**** Фрагмент документа

Времена не выбирают…

100 лет одной семьи: От Первой мировой до теперешних дней

Перебирая старые фотографии, я наткнулась на карточки — на те плотные, коричневые, которые поражают добротным качеством… На фотографиях совсем еще молодая, красивая моя бабушка — Анна Георгиевна Родкевич.

Мне захотелось написать о ней, о том времени, в котором ей пришлось жить, — двадцатом веке, нежно названном современниками серебряным, чтобы хоть еще что-то закрепить в памяти тех, кто сменит нас.

С мужем Александром Можейко — штабс-капитаном царской армии — они прожили десять счастливых лет. Память — странная вещь: порой бесследно забывается что-то важное, а вспоминаются разные мелочи. Вот, например, одно из бабушкиных воспоминаний: она одна дома, приходит ординарец от мужа за какой-то бумагой. Бабушка уходит в дальнюю комнату, а возвращается — нет ординарца и нет в прихожей шубы. А шуба-то была соболья и «в пол»! На следующий день Александр выстроил всех солдат, но бабушка ординарца не опознала. Вот такой штрих из счастливой еще жизни.

********
**** Данные ниже

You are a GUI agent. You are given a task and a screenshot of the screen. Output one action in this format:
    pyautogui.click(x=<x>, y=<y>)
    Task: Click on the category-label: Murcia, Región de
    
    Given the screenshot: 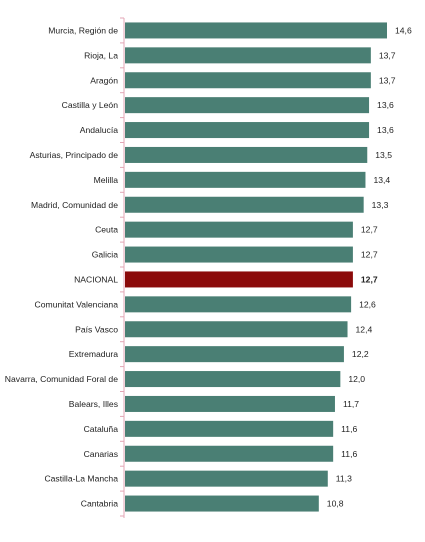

********

▶ _Что сделать_:
Переведите на английский язык предложение из воспоминаний о бабушке: «Память — странная вещь: порой бесследно забывается что-то важное, а вспоминаются разные мелочи».

▶ _Выполненное задание_:
Memory is a strange thing: sometimes something important is forgotten without a trace, while all sorts of trifles are remembered.